Since ‘V Day’ on 8 December – when Margaret Keenan became the first person in the world to receive an approved RNA vaccine – the UK has given the first dose of COVID-19 vaccine to around 23 million people, of which 19 million were in England.
On Thursday 11 March, the Science Museum in London joined the vast nationwide network of coronavirus vaccination centres. Those eligible to be vaccinated will be invited to book through the national booking service. If you’re eligible, please visit the NHS website or call 119.
To understand the complex logistics of delivering the vaccine, I talked to Dr Emily Lawson, chief commercial officer for NHS England, who is responsible for the vaccination programme in England.
A few days ago, she discussed the roll-out with HM The Queen, including Her Majesty’s own vaccination, who praised the nationwide programme.
Her 13-year-old daughter Phoebe is taking part in a children’s trial of the Oxford/AstraZeneca vaccine at the University of Oxford, St George’s University Hospital, London, University Hospital Southampton and Bristol Royal Hospital for Children.
Her edited responses are shown in italics.
When did you start planning how to vaccinate england?
The NHS started planning the rollout before we even knew that we would ever have a vaccine, let alone which one we were going to have or what it was going to look like. That happened last summer when the Prime Minister asked the National Health Service (NHS) to take that lead.
What we had to do was to plan a set of sites, a supply chain and a model of delivery, which would work regardless of the characteristics of the vaccine or could work for a range of vaccines.
We set out to design a system that would be resilient in a range of scenarios and that would leverage the existing might of the NHS.
I started leading the programme in November, that’s when it started to get real, we knew it was likely to be the Pfizer-BioNTech vaccine which had to be kept at minus 70 deg C.
You could have set up a new delivery system – why pick the NHS?
We always pointed out that the NHS already runs 17 different vaccination programs a year including winter influenza.
In the 2019-20 flu season, for example, more than 14 million adults and children were vaccinated across the UK (by comparison, an Office of National Statistics estimate says that more than 45 million people aged over 16 are eligible for a COVID-19 jab).
We already had the infrastructure of 1250 primary care networks, PCNs, which are groups of include GPs working together that had been established as the NHS moves more towards system working rather than individualised working; as well as pharmacies, local hospitals and so on, all of whom play roles in existing vaccination programmes.

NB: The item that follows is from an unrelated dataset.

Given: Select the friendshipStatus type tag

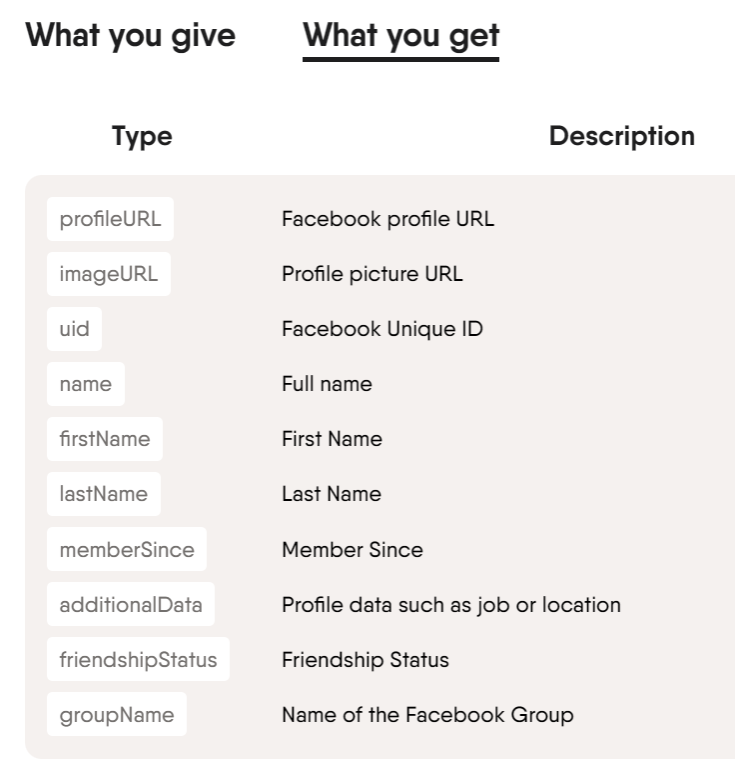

The argument was pretty compelling that if you’ve got a group of clinical professionals who are already experienced at delivering vaccines, completely starting from scratch makes absolutely no sense.
We started with the influenza vaccine and how that’s delivered and then worked through how to do that faster, at scale, to a more extended population with much more limitations on the how you can transport the vaccine for example, with the complexities of delivering the Pfizer-BioNTech jab.
The science museum, football stadia, mosques and other venues are now being involved – why?
As we designed the possible roll out in the autumn, it became clear partly because of the different nature of the vaccines and also the supply we might get, that we wanted to plan for every scenario.
The goal was to ensure that the NHS was not going to be the pinch point in the supply chain. We will always get vaccine as fast as possible from when it arrives in the country into people’s arms.
The motto of the team was ‘Jabs in arms, not in fridges.’
To achieve that we needed to have some flexibility in capacity, centres which could deal with larger scale vaccination to more micro-level vaccination visits to a care home or visits to housebound people.
To deliver everything from a single visit for one person to being able to do thousands of people in a day at the same site, we needed to have that flexibility to make sure we could deliver on our side of the bargain.
We designed three major routes to the population.
One is by primary care, which has done most of the heavy lifting so far, which is entirely appropriate for the most vulnerable groups.
One is the large-scale vaccination centres and sports stadia, the Science Museum and so on, and one is via the hospital hubs who do NHS staff vaccinations every winter, notably for flu.
The hospitals were very important in terms of designing the supply chain because we could be sure they could handle a minus 70 deg C supply chain.
At the moment primary care has delivered about 75% of the vaccinations, with the remainder being split between hospital hubs and vaccination centres.
Vaccination centres include both bigger and smaller sites and also includes community pharmacies where they may be vaccinating 100 people a day.
The scale is important but so is the flexibility and agility to deal with different vaccines and different needs of different populations.
Some people are very happy to go to a large centre like Epsom – like my parents-in-law who are very sprightly people in their 70s, for example.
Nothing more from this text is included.